Au cœur des dépêches qui déferlent chaque jour, là où les journalistes de tous bords narrent des résistances héroïques, un silence fourbe s’est embusqué, à l’abri des événements qui ensanglantent Gaza. Cette tragédie, accentuée par la félonie et la veulerie, laissera des cicatrices indélébiles dans la mémoire collective.
Jusqu’à l’instant précis où ces mots sont écrits, pas la moindre déclaration de sa part condamnant sans équivoque les crimes contre l’humanité commis à l’encontre des Palestiniens.
Benjamin Stora, qui s’est hissé sournoisement au rang d’autorité historique, s’est autoinvesti qui plus est d’une mission de réconciliation entre les Algériens et les Français. À y voir de près, sa prétendue noble tâche semble destinée à apaiser les plaies du passé, à ériger des passerelles entre les communautés et à restituer la voix à ceux que l’Histoire a évincés. Pourtant, derrière ce masque d’intentions vertueuses se cache un vil paradoxe : son aphasie assourdissante face aux brutalités sans commune mesure subies par les Palestiniens.

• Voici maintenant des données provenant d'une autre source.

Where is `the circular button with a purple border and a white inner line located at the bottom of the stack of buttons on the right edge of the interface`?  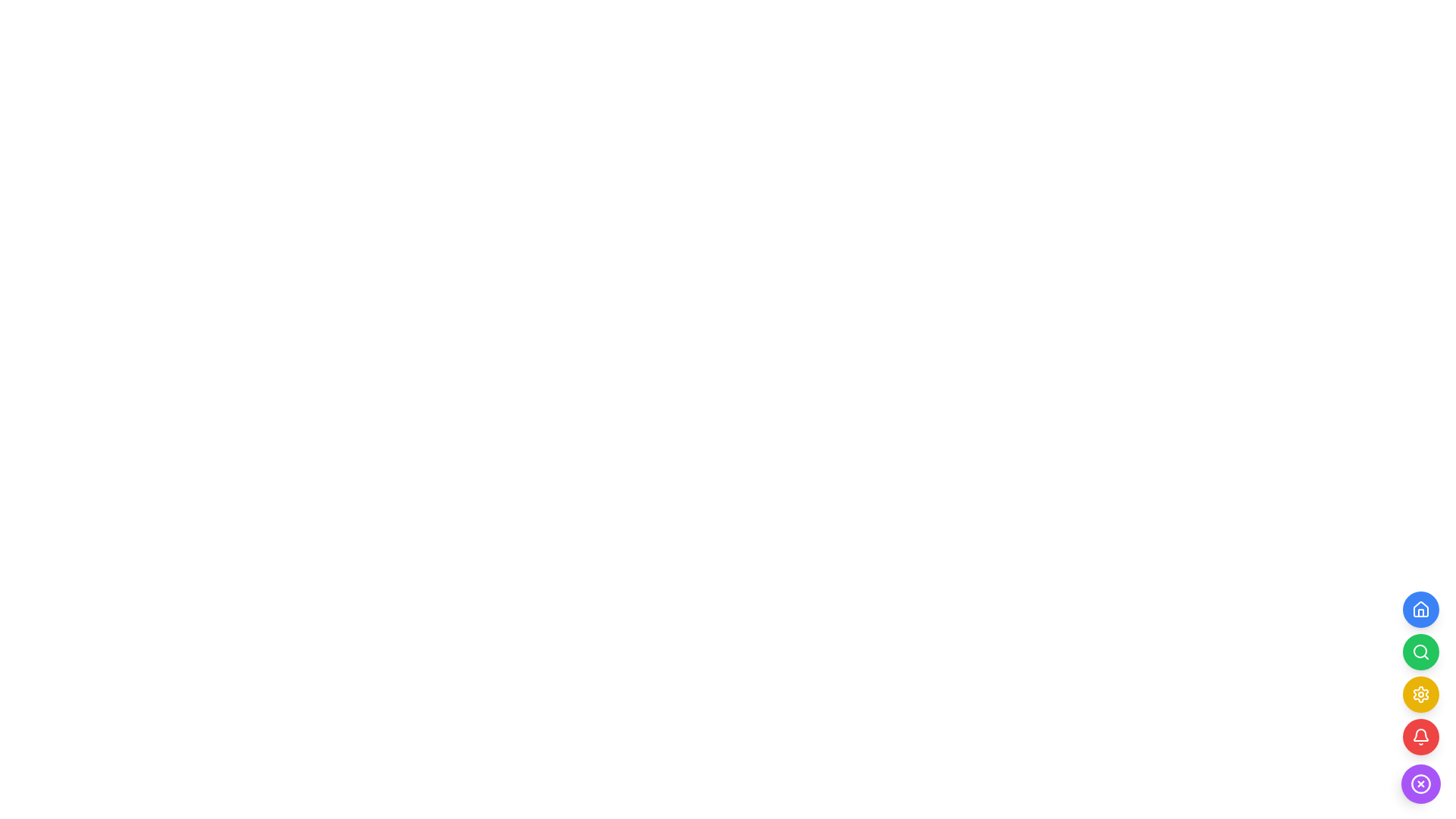 the circular button with a purple border and a white inner line located at the bottom of the stack of buttons on the right edge of the interface is located at coordinates (1420, 783).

Chaque jour que Dieu fait, les journaux du monde, dont les pages sont imbibées de sang, dévoilent des épisodes atroces d’une nation meurtrie et victime d’une guerre aussi génocidaire que celle endurée par la nation algérienne. Les terres ancestrales des Palestiniens servent désormais de scène à un drame sans équivalent, un ethnocide monumental dissimulé sous le manteau d’une victimologie régurgitée, érigée en dogme et d’un chimérique destin manifeste.
Alors que d’éminents intellectuels ont vilipendé l’entité sioniste pour son agression criminelle ; on peut citer à cet effet l’appel courageux de Norman Finkelstein, une ode mémorielle aux martyrs de Gaza (1), l’apôtre de la conciliation des mémoires élit curieusement le chemin du silence. Comment peut-on prétendre œuvrer à une réconciliation supposée être animée par une commisération universelle tout en détournant délibérément son regard des cris étouffés de ceux dont l’Histoire est brutalement malmenée, décimée, effacée, là-devant nous et dans des directs sans concession ?
Sa réconciliation, beuglée à tue-tête, a failli dans son essence, en se gardant de dénoncer ce sionisme génocidaire pratiqué par coreligionnaires, de dire la vérité là où elle doit l’être, et de condamner sans quiproquo les meurtres d’enfants, de femmes et de vieillards. Ainsi, ce silence devient une ignominie perverse, accrue d’une trahison abjecte à la responsabilité considérée de l’historien.
La nation algérienne qui rejeta cette réconciliation-mystification tout au début se trouve par ses manquements gravissimes de ledit-historien conforté aujourd’hui dans sa décision et rien ne lui fera changer de position à cet égard.
Silence odieux et parti incontestablement pris, cette posture à l’encontre du génocide en cours à Gaza dévoile la véritable nature de cette collusion mémorielle entre l’Algérie et la France, suintant les relents pestilentiels et nauséabonds d’une Pax Judaica.
Une Pax Judaica qui, à mesure qu’elle se divulgue, révèle les stigmates d’un mercantilisme intellectuel travesti en humanisme ; tout cela pour redonner, au fil du temps et à travers une stratégie graduelle, une nouvelle virginité à ceux que le décret Crémieux a choyés de la nationalité française en récompense de services rendus pendant la colonisation.
Plus que jamais, l’écriture de l’Histoire s’est muée en un art falsificateur, minutieusement orchestré par ceux qui se cachent derrière les masques de l’infamie. Benjamin Stora, tel un funambule égaré dans les méandres de sa mutité face au supplice des Palestiniens, aurait dû, au milieu de cette actualité tourmentée, simplement par attirance, rester dans son carré d’aisance, plutôt que de se pavaner à Constantine (2), arborant tel un totem sa réconciliation-tartufferie de potiche.
Ce projet mémoriel mort-né, la conscience collective de la nation algérienne l’a honni dès le départ, nonobstant les agitations boulimiques dans les sphères académiques du susdit historien, ses régurgitations sur les plateaux audiovisuels et ses incursions chorégraphiées et carillonnées à l’Élysée, bariolées par ses incongrues escapades en catimini en Algérie.